И лишь в эпоху постмодернизма он получит своё оправдание в романе «Там, где тигры у себя дома» Жан-Мари Бла де Роблеса. В этой странноватой фигуре эрудита, чем-то напоминающего знаменитый персонаж из сказки А.Н. Толстого «Буратино» Дуремара или Гаспара Арнери из романа «Три толстяка», по мнению постмодернистов, воплотилось то, что они впоследствии назовут «кризисом рациональности», или, если хотите, шизофреничной составляющей, согласно теории Ж. Деррида. Известно, что к концу жизни А. Кирхер, действительно, сошёл с ума и принялся всерьёз исследовать собственные экскременты. Видно, у барокко и эстетики XX века есть немало общего. Но об Афанасии Кирхере как о ярком представителе барокко мы поговорим чуть позже. Вернёмся к фуге и музыке этого периода.

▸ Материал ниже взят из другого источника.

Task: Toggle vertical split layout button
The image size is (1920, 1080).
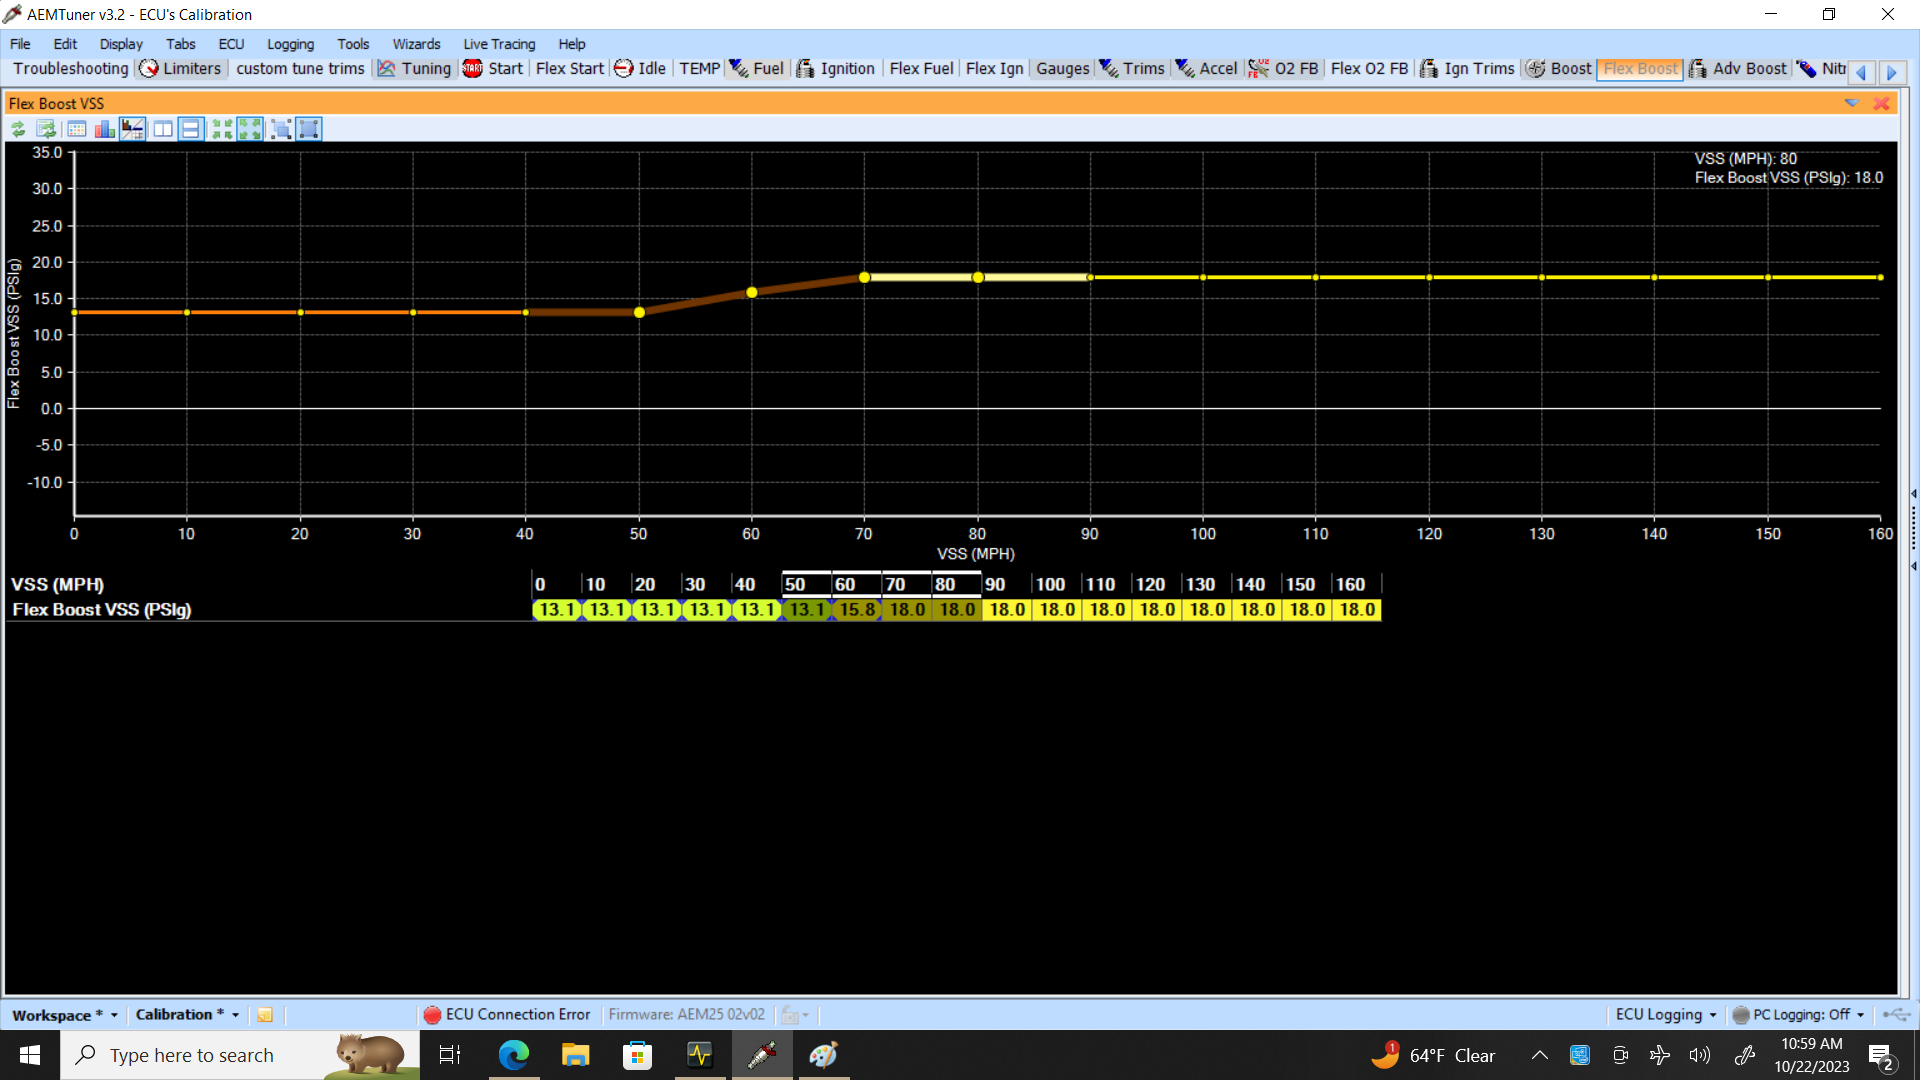Action: (x=162, y=129)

Именно фуга станет одной из основных музыкальных форм эпохи барокко. Она, как никакая другая музыкальная форма будет соответствовать теории аффектов А. Кирхера, учёного, чьи так называемые открытия балансировали на грани сумасшествия. Иоганн Себастьян Бах считается величайшим сочинителем фуг. В течение жизни он часто принимал участие в соревнованиях, где участникам предоставлялись темы, на которые они должны были немедленно сочинить и сыграть фуги (на органе или клавесине). Бах часто включал фуги в разные камерные произведения, например, известный Концерт для двух скрипок ре минор. Наиболее известными циклами фуг Баха являются «Хорошо темперированный клавир» и «Искусство фуги» для клавесина. «Искусство фуги» является циклом фуг (а также 4 канонов) на одну тему, которая постепенно преобразуется по ходу цикла. «Хорошо темперированный клавир» состоит из двух томов, написанных Бахом в разные периоды жизни. Каждый том содержит 24 прелюдии и фуги во всех мажорных и минорных тональностях. Кроме упомянутых произведений, Бах написал очень много отдельных фуг, а также включал элементы фуг в другие свои произведения. Многие произведения И. Баха были написаны в минорной тональности, например, знаменитая фуга ре минор. Эта же тональность является ведущей и в «Хорошо темперированном клавире», в знаменитых «Страстях по Матфею», в концертах для скрипки соло и скрипки с оркестром и т.д.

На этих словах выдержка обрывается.